Cambiamo gli orari?


 “Sorge il mattino in compagnia dell’alba”, canta il Parini nel XVIII secolo; avvertendo che “allora il buon villan sorge dal caro letto”, mentre di notte hanno sgavazzato gli smidollati nobili cicisbei di dame dai facili costumi spacciati per liaisons dangereuses. La stragrande maggioranza della gente, sveglia all’alba, iniziava a lavorare, attendendo la sera. Ecco il senso letterale del modo di dire “dall’alba al tramonto”, che oggi non ha più aderenza con il reale.

 Ebbene, qualcuno propone di cambiare gli orari, e quindi l’organizzazione delle comunità. Per me, va benissimo: mi sveglio alle 5.30, a qualunque ora vada a dormire; e quando ho sonno, vado a dormire. Però, dalle 5.30 a quando il resto del mondo si mette in moto, mi passano due o tre ore: fortuna che le occupo in vario modo, tra cui Soveratoweb.

 Per esempio, la scuola potrebbe iniziare alle 7; e i fanciulli, automaticamente, dovrebbero andare a letto dopo Carosello per svegliarsi prestissimo. E passi per la febbre del sabato sera, anzi, diciamo con Goethe, “settimana faticosa, festa lieta”… ma da domenica a venerdì, tutti presto in mano a Morfeo, dio del sonno.

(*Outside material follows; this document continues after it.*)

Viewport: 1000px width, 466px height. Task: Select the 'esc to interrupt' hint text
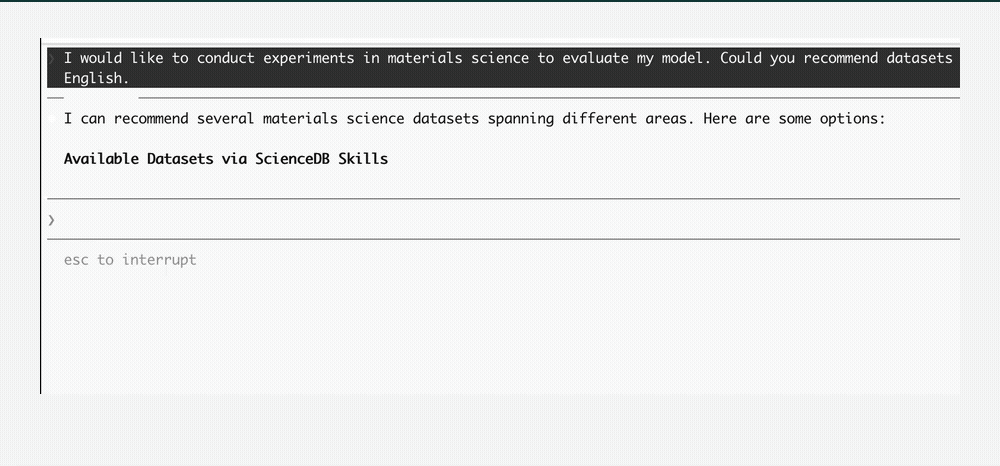(130, 260)
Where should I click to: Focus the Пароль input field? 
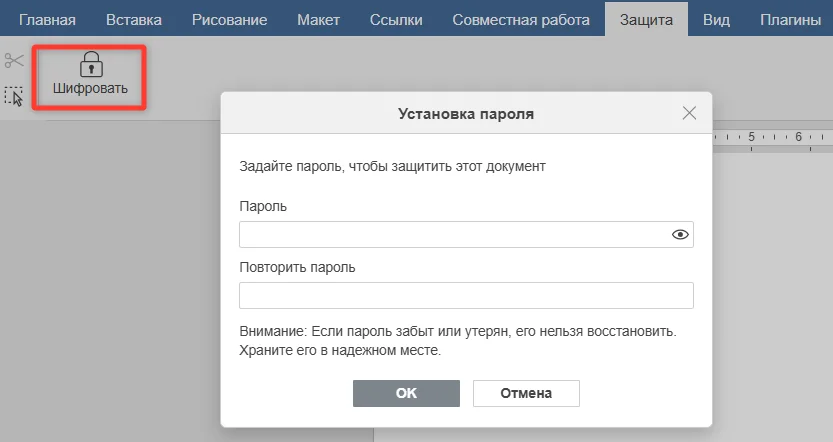(466, 234)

 Risparmiamo luce, e riduciamo le occasioni di vizi. E qui si scateneranno bande di intellettuali, quelli che scambiano per “promozione umana” il più buffo edonismo piccolissimo borghese; da, tornando al Parini, “giovin signore” dei poveri. Tranquilli, le proteste durerebbero sì e no una settimana; poi tutti a ninna, anche i più cerebrali divertaioli. Avremmo, se mai, un radicale cambio di mentalità, e di rapporto con la natura fuori di noi e con la natura dentro di noi.

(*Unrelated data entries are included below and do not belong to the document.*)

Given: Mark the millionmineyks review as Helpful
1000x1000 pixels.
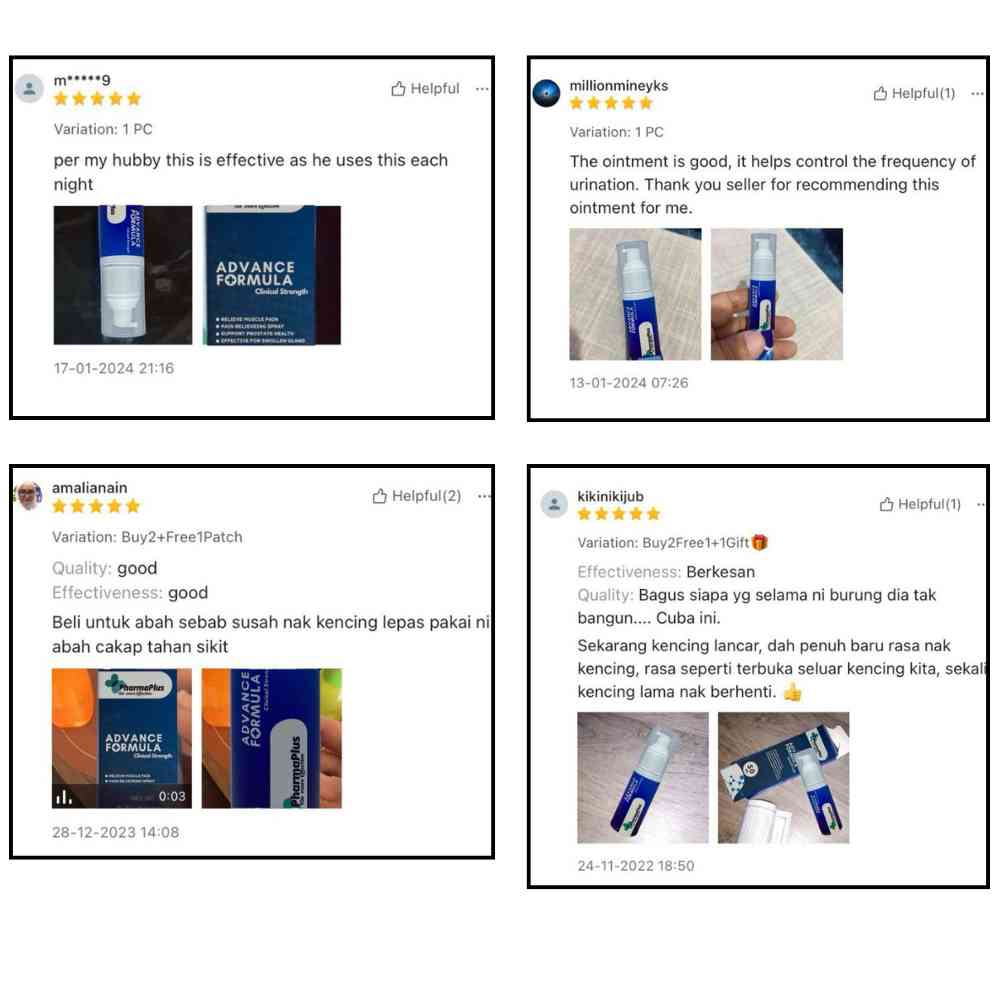Looking at the screenshot, I should tap(914, 94).
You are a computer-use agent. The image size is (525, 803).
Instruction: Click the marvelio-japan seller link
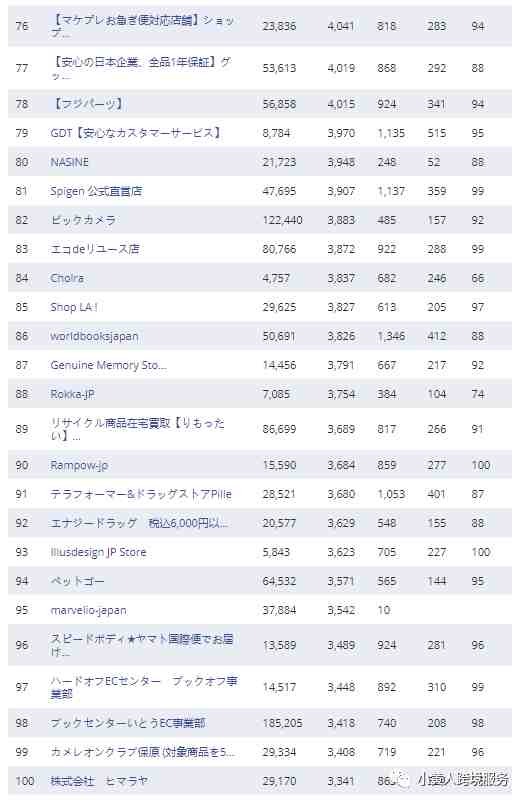(x=88, y=610)
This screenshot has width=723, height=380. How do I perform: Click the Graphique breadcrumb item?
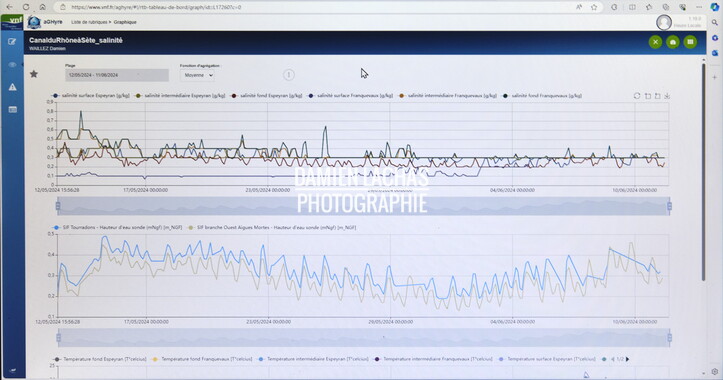pos(125,22)
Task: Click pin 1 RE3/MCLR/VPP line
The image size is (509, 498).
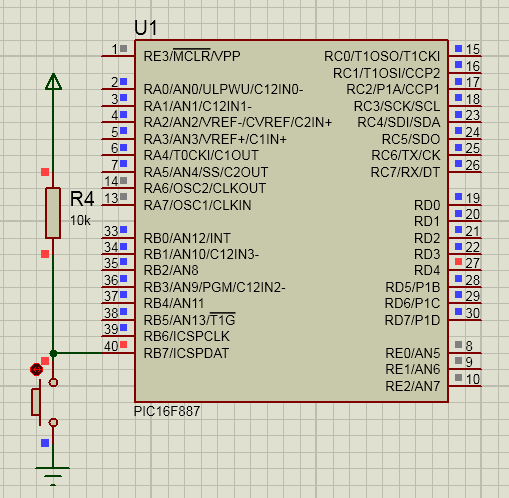Action: coord(118,56)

 E, come effetto, risparmieremmo

 Parliamo di cose più pratiche. Occorrerebbe ripensare gli orari dei trasporti e dei turni di lavoro, eccetera. Non è impossibile né difficile, se la cosa viene affidata a gente parimenti seria e all’altezza del compito.

 Per dirla con Dante, “seggendo in piuma in fama non si vien, né sotto coltre”. E già, uno degli effetti sarà che i dormiglioni si escluderanno da soli dalla vita comunitaria ed economica e politica: e, secondo me, avremo tutto da guadagnare.

 Sveglia: e, latinamente, “adeste”; da “adsum”, ovvero SONO PRONTO. Chi “abest” e preferisce dormire, peggio per lui.